Berdasarkan definisi tersebut dapat dikemukakan bahwa sebenarnya validitas adalah suatu proses untuk mengukur dan menggambarkan objek atau keadaan suatu aspek se­suai de­ngan fakta. Dalam konsep validitas setidaknya terdapat dua makna yang terkandung di dalamnya, yaitu relevans” dan accuracy. Relevansi menunjuk pada kemampuan instrumen untuk memerankan fungsi untuk apa instrumen tersebut dimaksudkan (what it is intended to measure). Accuracy menunjuk ketepatan instrumen untuk mengidentifikasi aspek-aspek yang diukur secara tepat, yang berarti dapat menggambarkan keadaan yang sebenarnya.
Kedudukan validitas sangat penting dalam suatu kegiatan termasuk dalam evaluasi pembelajaran karena menyangkut hasil pembelajaran dilandasi dan di­dukung oleh fakta-fakta yang representatif. apabila tidak ada validitas maka suatu proses maupun hasil pembelajaran tidak akan berjalan objektif melainkan subjektif hal ini tentu akan merugikan semua pihak terutama siswa.

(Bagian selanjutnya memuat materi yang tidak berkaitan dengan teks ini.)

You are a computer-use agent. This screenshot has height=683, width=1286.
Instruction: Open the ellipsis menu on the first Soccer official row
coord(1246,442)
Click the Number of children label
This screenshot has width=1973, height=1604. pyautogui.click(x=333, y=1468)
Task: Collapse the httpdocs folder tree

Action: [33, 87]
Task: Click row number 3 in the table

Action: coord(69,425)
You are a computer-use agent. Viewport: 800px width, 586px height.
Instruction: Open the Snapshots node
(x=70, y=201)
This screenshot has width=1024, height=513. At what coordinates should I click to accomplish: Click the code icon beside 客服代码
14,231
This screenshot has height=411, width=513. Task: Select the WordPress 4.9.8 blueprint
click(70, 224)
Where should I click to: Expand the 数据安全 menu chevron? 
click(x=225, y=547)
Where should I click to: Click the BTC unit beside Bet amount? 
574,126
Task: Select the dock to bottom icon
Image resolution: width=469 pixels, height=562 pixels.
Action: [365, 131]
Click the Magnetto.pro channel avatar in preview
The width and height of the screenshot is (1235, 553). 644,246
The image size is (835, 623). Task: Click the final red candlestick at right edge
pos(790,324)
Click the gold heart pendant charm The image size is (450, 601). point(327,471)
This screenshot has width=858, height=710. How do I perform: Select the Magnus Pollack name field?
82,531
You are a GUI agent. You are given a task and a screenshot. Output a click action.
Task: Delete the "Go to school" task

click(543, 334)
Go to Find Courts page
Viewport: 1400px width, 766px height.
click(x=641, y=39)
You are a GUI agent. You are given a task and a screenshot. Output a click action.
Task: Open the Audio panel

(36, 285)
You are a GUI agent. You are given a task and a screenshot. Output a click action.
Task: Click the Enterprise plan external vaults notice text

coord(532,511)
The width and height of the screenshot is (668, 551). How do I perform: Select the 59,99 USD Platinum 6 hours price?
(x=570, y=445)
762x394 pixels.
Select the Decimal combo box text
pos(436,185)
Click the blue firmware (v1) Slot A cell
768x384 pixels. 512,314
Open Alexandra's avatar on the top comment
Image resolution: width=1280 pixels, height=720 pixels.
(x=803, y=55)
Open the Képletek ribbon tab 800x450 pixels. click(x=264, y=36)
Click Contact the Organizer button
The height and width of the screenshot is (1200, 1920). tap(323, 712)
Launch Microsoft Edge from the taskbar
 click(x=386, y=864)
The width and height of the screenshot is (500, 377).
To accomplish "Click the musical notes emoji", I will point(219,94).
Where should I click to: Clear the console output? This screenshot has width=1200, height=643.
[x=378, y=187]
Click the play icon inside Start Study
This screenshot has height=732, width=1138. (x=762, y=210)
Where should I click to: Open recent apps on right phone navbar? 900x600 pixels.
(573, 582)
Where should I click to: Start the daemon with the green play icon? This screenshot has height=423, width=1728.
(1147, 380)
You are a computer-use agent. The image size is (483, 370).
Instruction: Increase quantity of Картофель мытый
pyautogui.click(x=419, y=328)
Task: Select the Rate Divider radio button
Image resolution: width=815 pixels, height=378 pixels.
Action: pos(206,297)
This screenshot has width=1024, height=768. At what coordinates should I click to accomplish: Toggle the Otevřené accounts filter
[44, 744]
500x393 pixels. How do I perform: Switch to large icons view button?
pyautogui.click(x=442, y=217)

II. Macam Macam Validitas (Validity)
Setelah meneliti tentang definisi validitas, menurut para ahli setidaknya ada empat macam validitas, yaitu :
a. Face Validity
Secara bahasa Face Validity dapat diartikan dengan kesahihan/kebenaran yang tampak. namun yang dimaksud di sini face validitas adalah pertimbangan subjektif mengenai validitas berdasarkan yang terlihat/tampak. Face validity digunakan untuk mengetahui seberapa jauh hasil pembelajaran dapat menggambarkan konsep yang ingin diukur. secara pribadi saya mengalami kesulitan dalam memahami konsep ini, mungkin hal ini terkait dengan keterbatasan yang saya miliki.
b. Validitas konstruk (construct validity)
Validitas konstruk berhubungan dengan per­tanya­an: seberapa jauh instrumen yang kita susun mam­­pu menghasilkan butir-butir pertanyaan yang telah dilandasi oleh konsep teoritik tertentu. Validitas konstruk disusun dengan mendasarkan diri pada per­timbangan-pertimbangan rasional dan konseptual yang didukung oleh teori yang sudah mapan. validitas konstruk menggambarkan seberapa jauh hasil satu pengukuran sesuai dengan hasil pengukuran lain yang secara teoritis menggambarkan konsep yang diukur. Contoh: apakah skor depresi yang dikembangkan dapat membedakan orang depresi dengan orang tidak depresi.
c. Validitas Isi (conten Validity)

Validitas isi berhubungan dengan kemampuan instrumen untuk menggambarkan atau melukiskan se­cara tepat mengenai domain perilaku yang akan di­ukur. Misalnya instrumen yang dibuat untuk meng­ukur aktivitas siswa dalam belajar, maka instrumen tersebut harus dapat melukiskan secara benar mengenai aktivitas siswa sebagaimana diuraikan dalam deskripsi kegitan siswa dalam belajar. Contoh lain lagi misalnya instrumen yang disiapkan untuk mengukur prestasi belajar siswa, maka instrumen tersebut harus dapat melukiskan de­ngan benar prestasi belajar siswa sesuai dengan stan­dar prestasi sesuai dengan materi pelajaran yang harus dikuasai oleh siswa. Kalau pada instrumen kinerja pe­neliti melakukan analisis kinerja sebagai­mana yang ditetapkan dalam deskripsi tugas (job description), maka pada instrumen untuk mengukur prestasi belajar, kita harus melakukan analisis ma­teri pelajaran, mulai dari pembagian bab per bab, sam­pai pada uraian setiap pokok bahasan.
d.
Validitas kriterion (kriterion-related validity).
yaitu validitas yang digunakan untuk mengukur kemampuan suatu pengukuran sebagai indikator dari suatu tingkah laku atau sifat yang spesifik. Hal yang penting adalah keakuratan indikator. Criterion validity dinilai dengan membandingkan hasil satu pengukuran dengan pengukuran menurut gold standard, Contoh: intensi nyontek.